Bessere Chancen für beschlagnahmtes deutsches Eigentum? – Hearings haben begonnen

Im Rechtsausschuß des US-Senats haben am 18. Juni die öffentlichen Hearings über das beschlagnahmte deutsche und japanische Eigentum begonnen. Im Repräsentantenhaus wird schon seit längerer Zeit über diese Frage diskutiert, deren Lösung nach persönlichen Äußerungen amerikanischer Diplomaten und Beamten die Überwindung der letzten noch bestehenden Hürde auf dem Wege zur völligen Normalisierung der amerikanisch-deutschen Beziehungen bedeuten würde.

Give everybody a chance! – hier sinngemäß daß jedermann zu Wort kommen – dieses Prinzip beherrscht die öffentlichen Sitzungen des Senats und des Abgeordnetenhauses. Es versteht sich, daß auch die amerikanische Presse bei Hearings von grundsätzlicher Bedeutung stark vertreten ist. Eine geschickte Regie der leitenden Senatoren oder Abgeordneten sorgt dafür, daß die Vertreter bestimmter Interessen – etwa die glänzend organisierte und finanzkräftige Gruppe der Rückgabegegner – das Feld nicht allein beherrschen.

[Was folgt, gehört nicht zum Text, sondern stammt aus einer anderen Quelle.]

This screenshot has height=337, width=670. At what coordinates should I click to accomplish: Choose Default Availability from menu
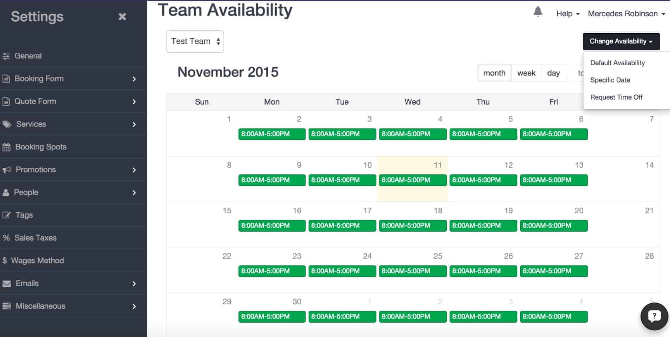click(x=617, y=63)
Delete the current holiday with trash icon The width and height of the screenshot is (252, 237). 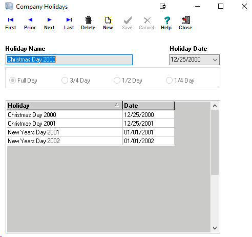(88, 23)
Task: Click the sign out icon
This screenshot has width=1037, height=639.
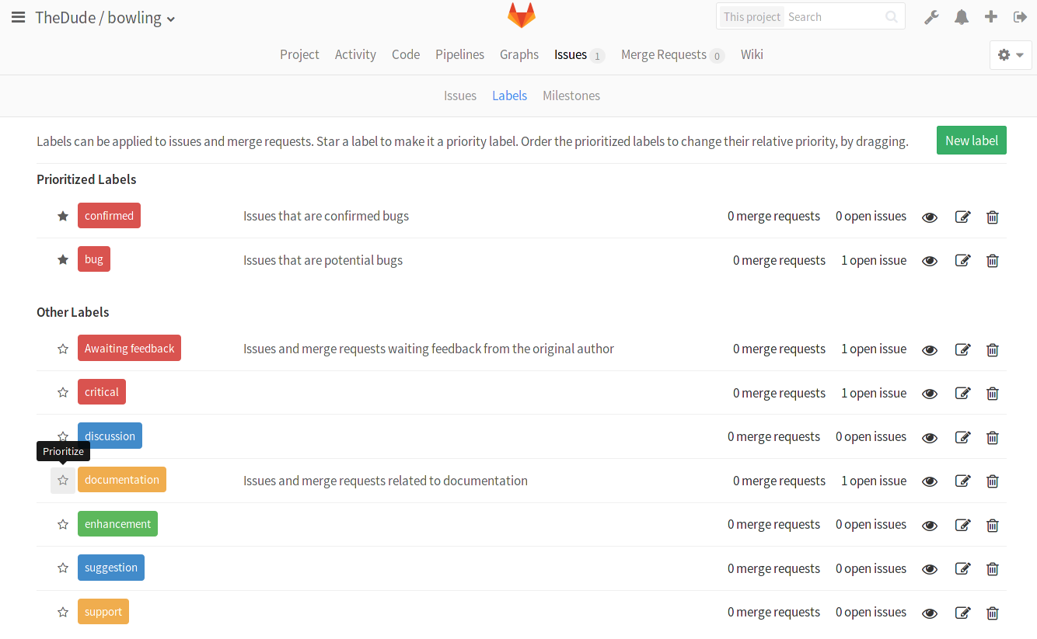Action: 1020,17
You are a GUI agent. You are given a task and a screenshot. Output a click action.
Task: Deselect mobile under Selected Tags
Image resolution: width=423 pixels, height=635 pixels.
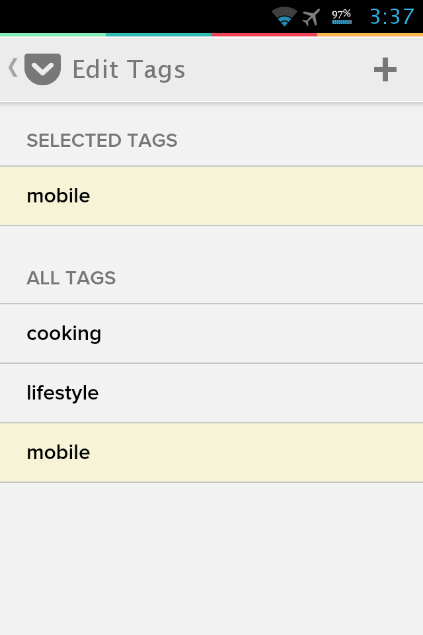212,196
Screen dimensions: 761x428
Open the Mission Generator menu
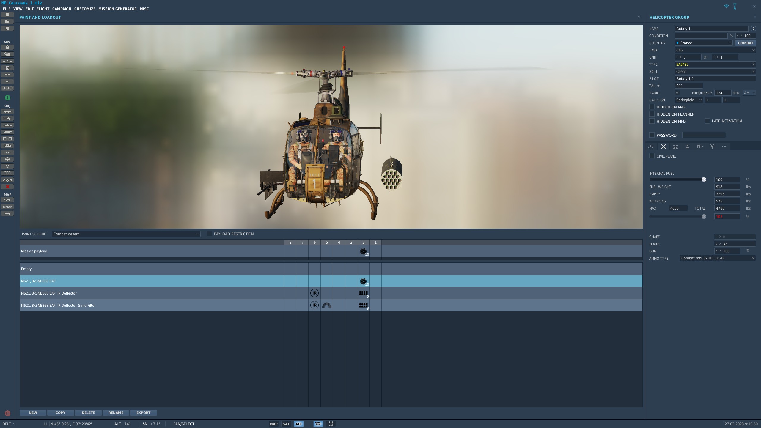point(117,9)
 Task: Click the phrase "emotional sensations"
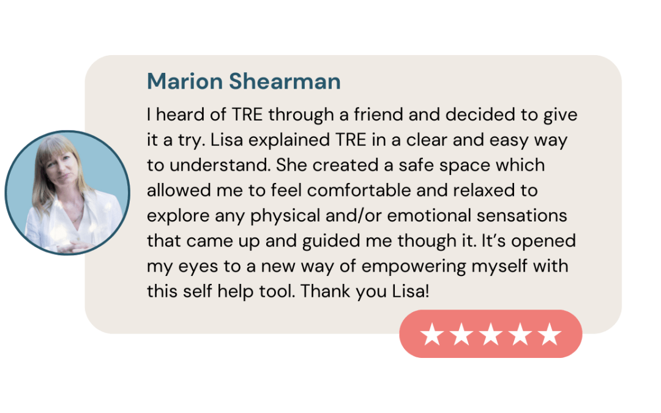pos(477,215)
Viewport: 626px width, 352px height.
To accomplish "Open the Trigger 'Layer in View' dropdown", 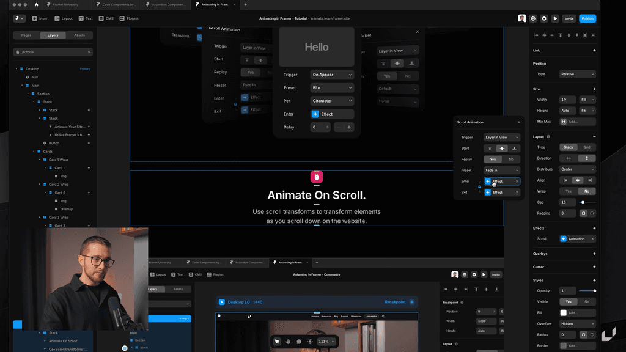I will tap(501, 137).
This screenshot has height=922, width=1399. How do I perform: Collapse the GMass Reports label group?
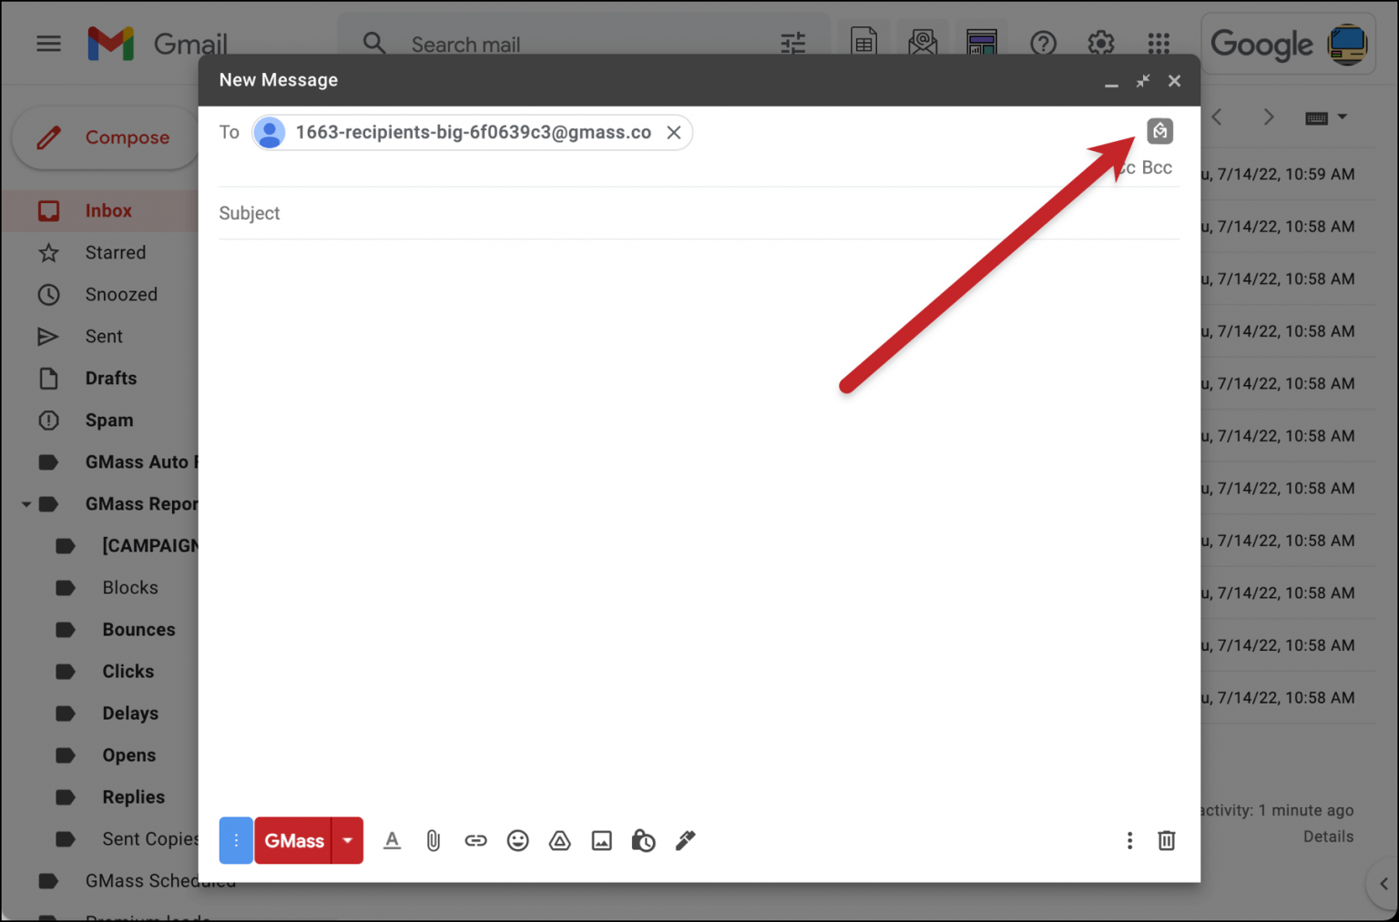[x=26, y=503]
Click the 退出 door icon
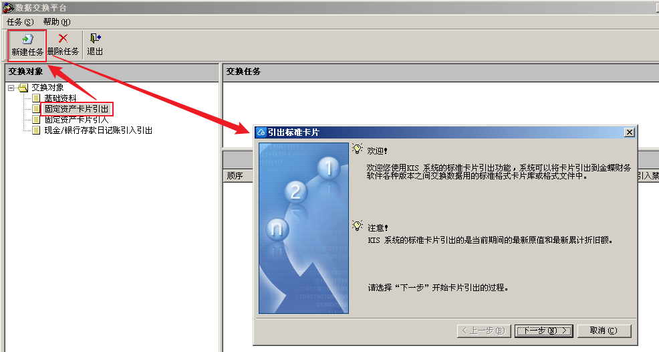 (96, 38)
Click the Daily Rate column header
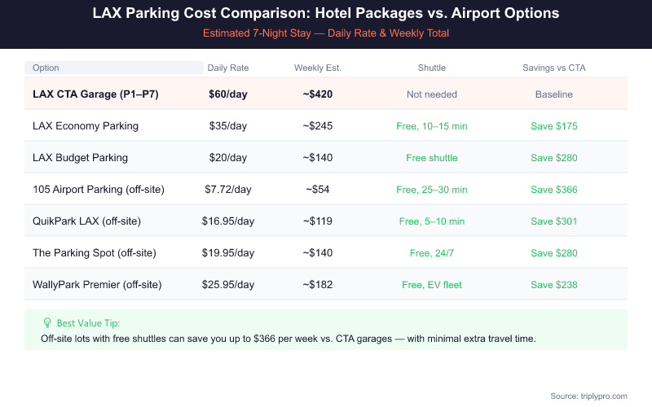 (228, 68)
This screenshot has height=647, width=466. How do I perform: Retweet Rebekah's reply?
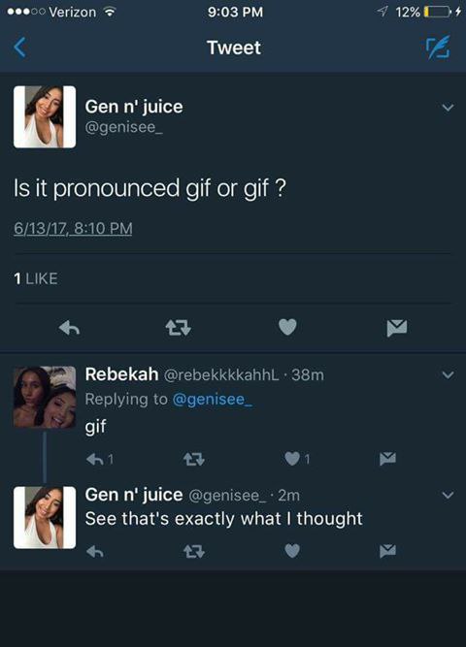(194, 459)
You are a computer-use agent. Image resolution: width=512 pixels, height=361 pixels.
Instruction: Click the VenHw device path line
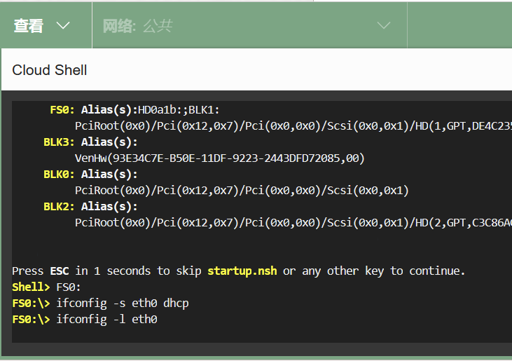point(219,158)
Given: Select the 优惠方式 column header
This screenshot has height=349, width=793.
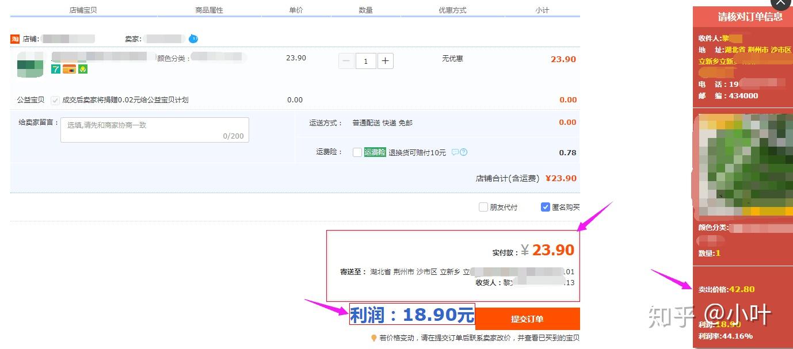Looking at the screenshot, I should (x=452, y=10).
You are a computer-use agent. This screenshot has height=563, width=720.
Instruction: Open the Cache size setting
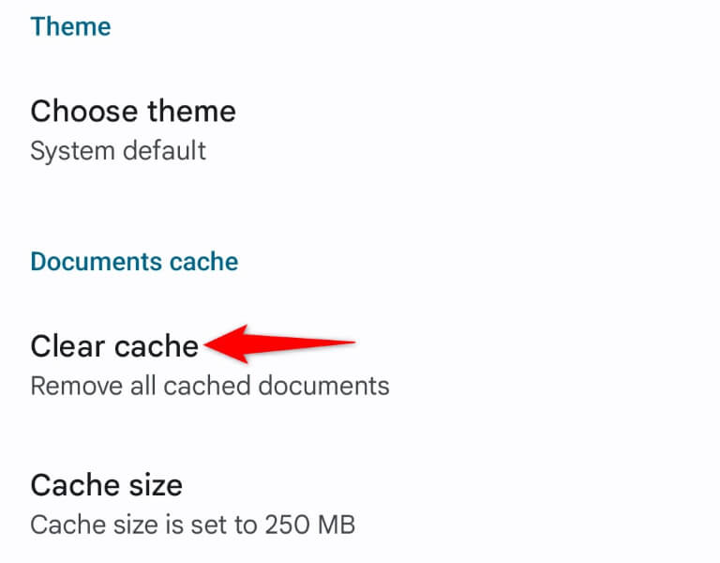[x=106, y=502]
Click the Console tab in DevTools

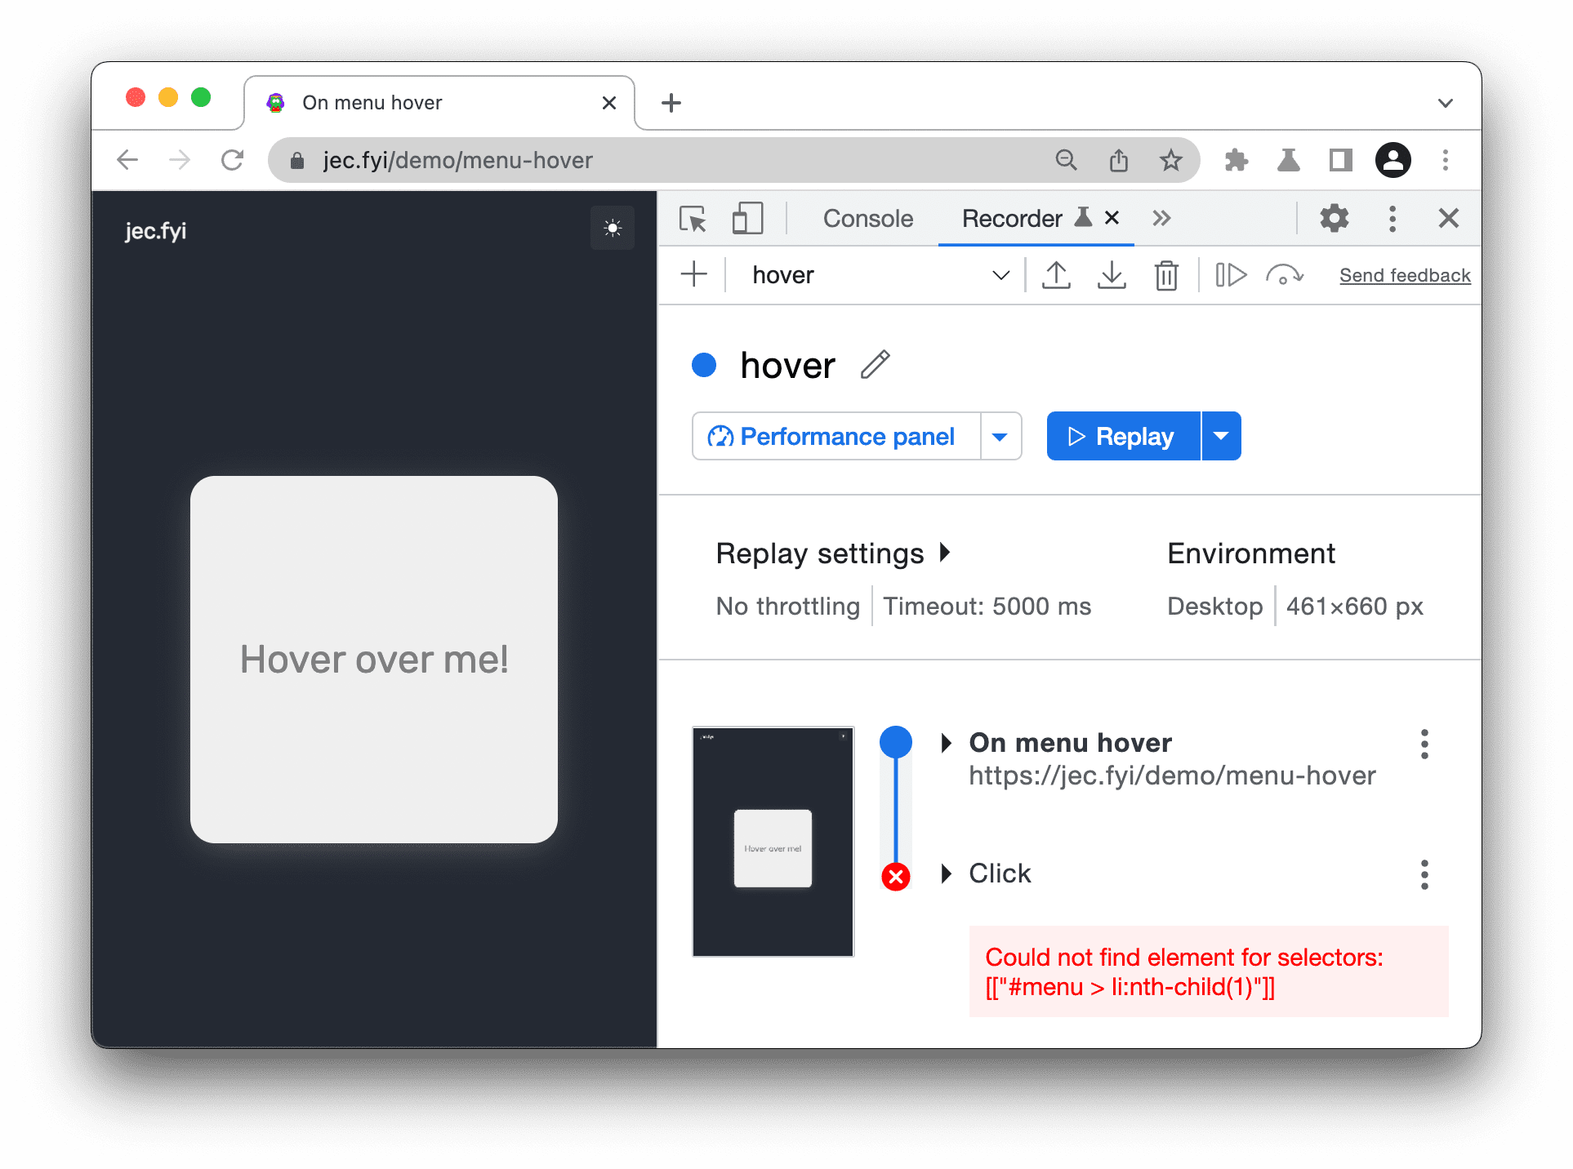(x=867, y=219)
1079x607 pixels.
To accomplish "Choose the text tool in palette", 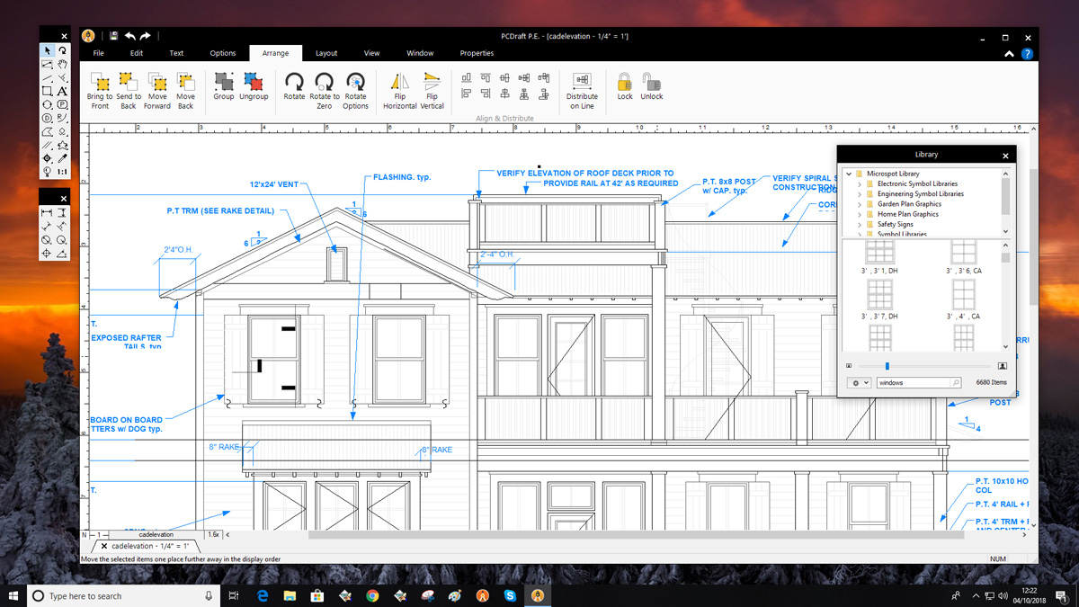I will [63, 92].
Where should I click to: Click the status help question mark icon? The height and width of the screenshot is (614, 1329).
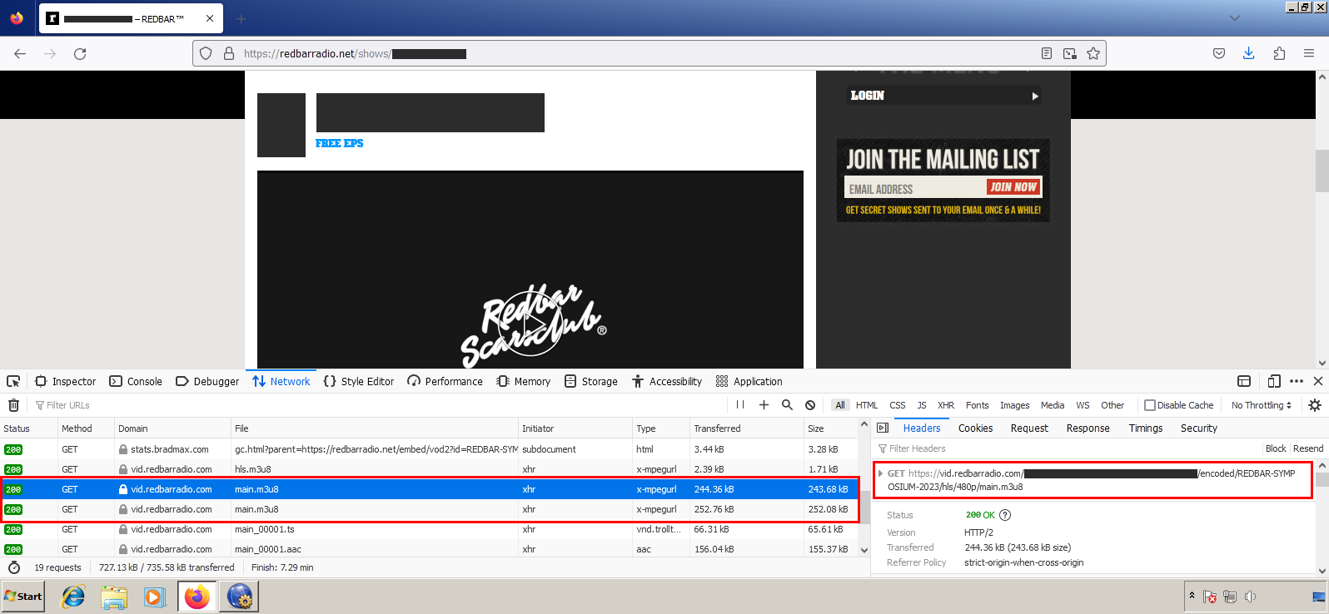1005,515
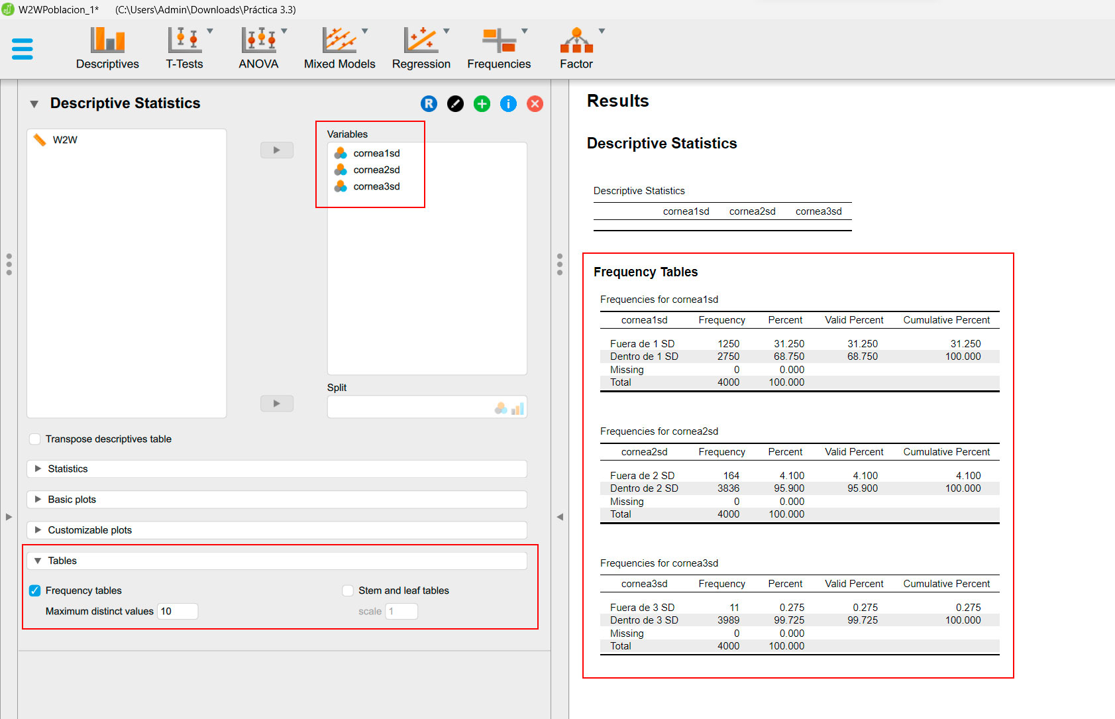Open analysis help with the info icon
Viewport: 1115px width, 719px height.
(x=508, y=104)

Leidenschaftlich diskutiert

Die Regie der entscheidenden Hearings über das "Alien Property (das "Feindvermögen") liegt in Händen von Harlan Wood. Der süddemokratische Senator Olin D. Johnston der sich durch schonungslose Kritik der auf kommunistische Infiltration des Justizministeriums unter Morgenthau zurückgehenden Beschlagnahme-Politik der USA einen Namen gemacht hat, leitet die Hearings. In Sachen "Feindvermögens-Komplex" sind in Washington bereits verschiedene Hearings veranstaltet worden. Es gibt wohl kaum ein Thema, das die Amerikaner in den letzten Jahren so ausführlich und so leidenschaftlich behandelt haben wie das des beschlagnahmten Vermögens. Im Auswärtigen Amt in Bonn hört man, daß das Drucksachenmaterial dazu mehr als 4000 Seiten umfaßt. Unabhängige amerikanische Anwälte in Washington erklären empört, für die Vermögensverwaltung – welche die "Feindvermögensverwalter" mit einem Bataillon von Anwälten unter Federführung des Justizministeriums besorgen – seien "bereits rund 70 Mill. Dollar verpulvert" worden.

Im Gespräch mit den amerikanischen Senatoren Jenner, Dirksen, Johnston, Hruska und Langer merkt man als deutscher Besucher, daß diese Tatsache nicht auf die leichte Schulter genommen wird.